### TASKS AND EXERCISES
1 – Translate this sentence from the post on book and magazine sales research below into Spanish: "Also, tracking sales has become more complicated, vastly more complicated."
2 – Carry on the post on book and magazine sales research below, starting after its final sentence.

+++ QUOTED TEXT

Time to cast some doubt on some of the recent sales research; Zinio issues app update to continue improvements to library
Morning Brief: The U.S. is out of the World Cup, the Fourth of July is approaching, but we still have to go to work, yuck!
The recent batch of reports on book publishing and the magazine industry has some dire sales numbers, yet as someone who has seen the decline first-hand for the past decade, I can not back up some of the findings. For instance, the recent BookStats reports seems to show a slowing (or even an end) to the growth of eBook sales. Yet the most industry reporters ignored the fine print that said that the report can not track some sales occurring due to the declining use of ISBN numbers.
Book and magazine sales will always fluctuate, but to say that people are now less interested in reading the platforms is just wrong – I’ve seen no evidence of that at all. Surveys continue to show that readers, well, read – and they continue to say they enjoy reading (not counting 8th graders forced to read someone’s idea of a classic novel over the summer).
So why the doom and gloom? First, let’s not forget that we are still in bad economic times. Unless you are among the 1 percent times have not improved and discretionary incomes remain depressed (and this may only get worse as political parties around the world committed to increasing the wealth of the rich appear in ascendancy). Also, we are in a period of massive transition from print to digital. I personally believe we are still at the beginning of the process, not the end. When I read LinkedIn discussions where print publishers continue to push the superiority of PDF replicas I know we are still at the beginning of the evolution (these commenters never explain how they will continue to produce a replica once they have shuttered their print product).
Also, tracking sales has become more complicated, vastly more complicated. For instance, there are now dozens of digital newsstands and book stores that are not part of the same reporting system traditional reporting companies have tracked. On top of this, many digital-only publishers are not using the traditional auditing and tracking companies legacy publishers have used and are therefore missing from many research reports. Just look at the reports of magazine launches and square that report with what you see in the Apple Newsstand.

++++++
+++ DATA SHOWN

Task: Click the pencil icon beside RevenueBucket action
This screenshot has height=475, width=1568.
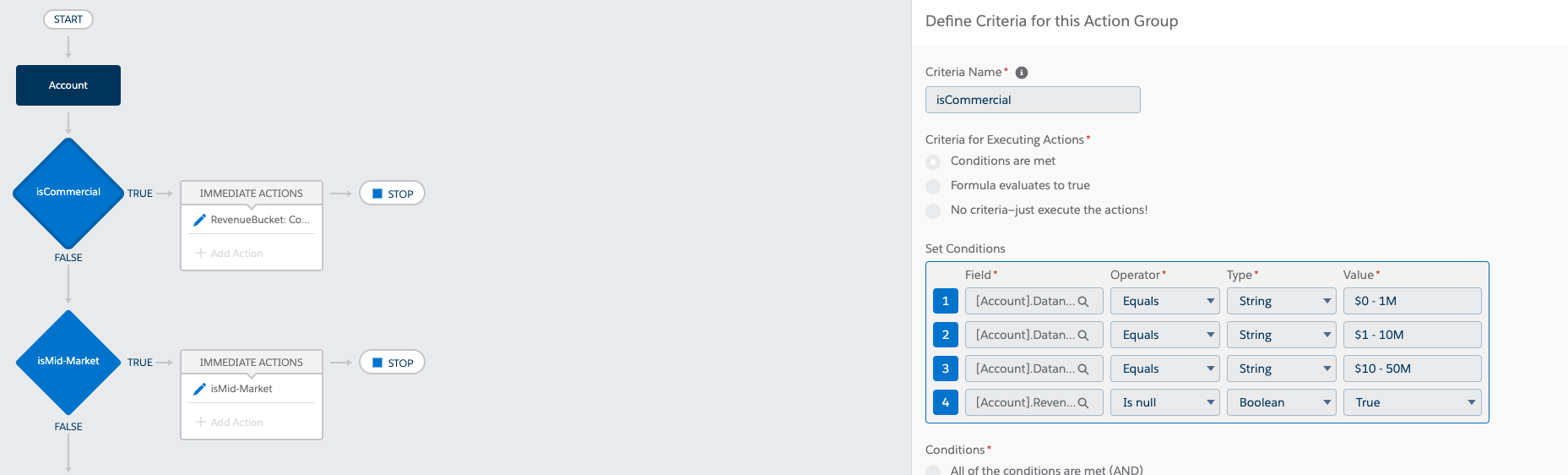Action: [x=200, y=220]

++++++

### ANSWERS FOR THIS EXERCISE
1 – Además, el seguimiento de las ventas se ha vuelto más complicado, muchísimo más complicado.

2 –
There is every reason to worry about the fate of publishing companies, but let’s not confuse that with consumer behavior. People still read, it’s up to us publishers to figure out what they want to read and in what formats and what devices they want to use when they read. If it means coming up with new platforms, then that is what we will have to do. Forcing a reader to continue to buy our legacy products, at ever decreasing physical newsstands, is not a solution to declining sales.
The digital newsstand company Zinio last night released an update to its iOS app, bringing the app up to version 2.7. The app, called Zinio – 5,000+ Digital Magazines, continues to work to improve magazine searching, bringing in a new search bar and what it describes as easier-to-read filters.
This is the third update in a row that mentions an improved library for the app, one of the areas where users have found the most reasons to complain about the app. Most recent reviews, however, appear to be positive.
Among other app updates seen today was the update for NYT Now, the relatively news mobile app from The New York Times which offers a curated, lower priced news experience. There update adds the ability to save articles from the Our Picks section and add them into the reading list. There are also bug fixes included in the update.
The app has gotten very good reviews from readers who are finding the app helpful in following important news on their mobile devices. The one complaint that I found interesting is that the NYT team has a tendency to over use push notifications. I find this to be a valid complaint as I often, after putting down my device, come back to it to find numerous notifications from the NYT, few of which really are useful.
Twitter has also issued an update for its Vine app. The app now will give the user feedback concerning the number of times their loops have been viewed. Now, if only Twitter would get rid of that annoying screenshot of the girl with her tongue hanging out (the dog screenshot can stay, though).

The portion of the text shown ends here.